**Tarea 1**
Indica si cada afirmación coincide con el texto sobre Adèle y sus descendientes, respondiendo sí o no y citando literalmente las palabras del texto que lo deciden. (a) Los cuatro primos ya se conocían antes de encontrarse. (b) Adèle viaja a París para buscar a su madre. (c) En el barco por el Sena, Adèle conoce a un pintor y a un escultor.
**Tarea 2**
Sustituye "apicultor" por "carpintero" y reescribe el fragmento del texto sobre Adèle y sus descendientes, empezando en "En el presente" y terminando en "vez más protagonismo.".
**Tarea 3**
Según el texto sobre Adèle y sus descendientes, ¿qué cuadro de Claude Monet tiene un papel relevante en la trama?

**Texto para analizar**
------------------------------
En el presente se narran las andanzas de estos cuatro primos lejanos que no se conocían entre sí: una ejecutiva con mal de amores, un apicultor verborreico, un profesor de instituto a punto de jubilarse y el joven creador de contenidos digitales mencionado al principio, que vive con su abuelo. En la casa descubren viejas fotografías, algunas cartas y un lienzo impresionista: el retrato de una mujer sobre la hierba. La retratada es Adèle, la antepasada de todos ellos, cuya historia se va intercalando y adquiere cada vez más protagonismo.

Se relata su juventud a finales del siglo XIX, cuando, tras fallecer la abuela que la ha criado, deja su Normandía natal para viajar a París en busca de su madre, que la abandonó siendo niña. En el trayecto en barco por el Sena conoce a dos jóvenes, un pintor y un fotógrafo, con los que se entablará amistad. Esta relación triangular tiene similitudes con la que vivió su madre, y aquí es donde entran en escena dos figuras históricas con protagonismo en el largometraje: el fotógrafo pionero Felix Nadar y el pintor Claude Monet. Un cuadro de este último, el celebérrimo Impression, soleil levant —que dio nombre al impresionismo—, tiene un papel relevante en la trama. Asoman también, como secundarios, otras figuras históricas de la época como Victor Hugo, Sarah Bernhardt y Auguste-Pierre Renoir.
------------------------------
**Entradas extraídas**

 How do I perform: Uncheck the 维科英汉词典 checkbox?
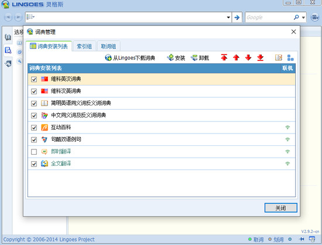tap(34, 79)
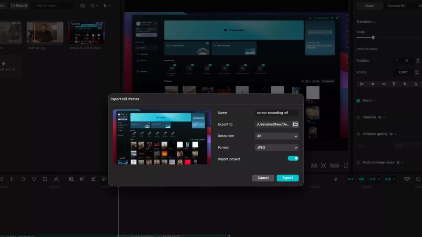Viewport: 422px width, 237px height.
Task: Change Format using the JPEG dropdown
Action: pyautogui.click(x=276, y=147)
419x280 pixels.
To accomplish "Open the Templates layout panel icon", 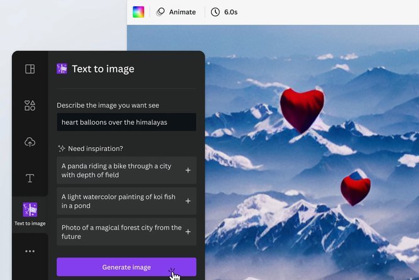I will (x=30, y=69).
------------------------------
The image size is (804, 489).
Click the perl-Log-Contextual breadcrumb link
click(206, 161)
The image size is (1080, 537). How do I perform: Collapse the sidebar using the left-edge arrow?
------------------------------
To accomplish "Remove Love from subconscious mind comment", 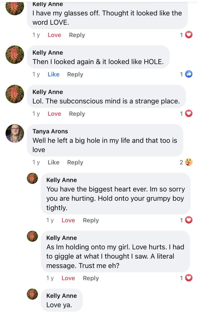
------------------------------
**Solución del ejercicio 1**
(a) No: «estos cuatro primos lejanos que no se conocían entre sí».
(b) Sí: «deja su Normandía natal para viajar a París en busca de su madre».
(c) No: «conoce a dos jóvenes, un pintor y un fotógrafo».

**Solución del ejercicio 2**
En el presente se narran las andanzas de estos cuatro primos lejanos que no se conocían entre sí: una ejecutiva con mal de amores, un carpintero verborreico, un profesor de instituto a punto de jubilarse y el joven creador de contenidos digitales mencionado al principio, que vive con su abuelo. En la casa descubren viejas fotografías, algunas cartas y un lienzo impresionista: el retrato de una mujer sobre la hierba. La retratada es Adèle, la antepasada de todos ellos, cuya historia se va intercalando y adquiere cada vez más protagonismo.

**Solución del ejercicio 3**
Impression, soleil levant.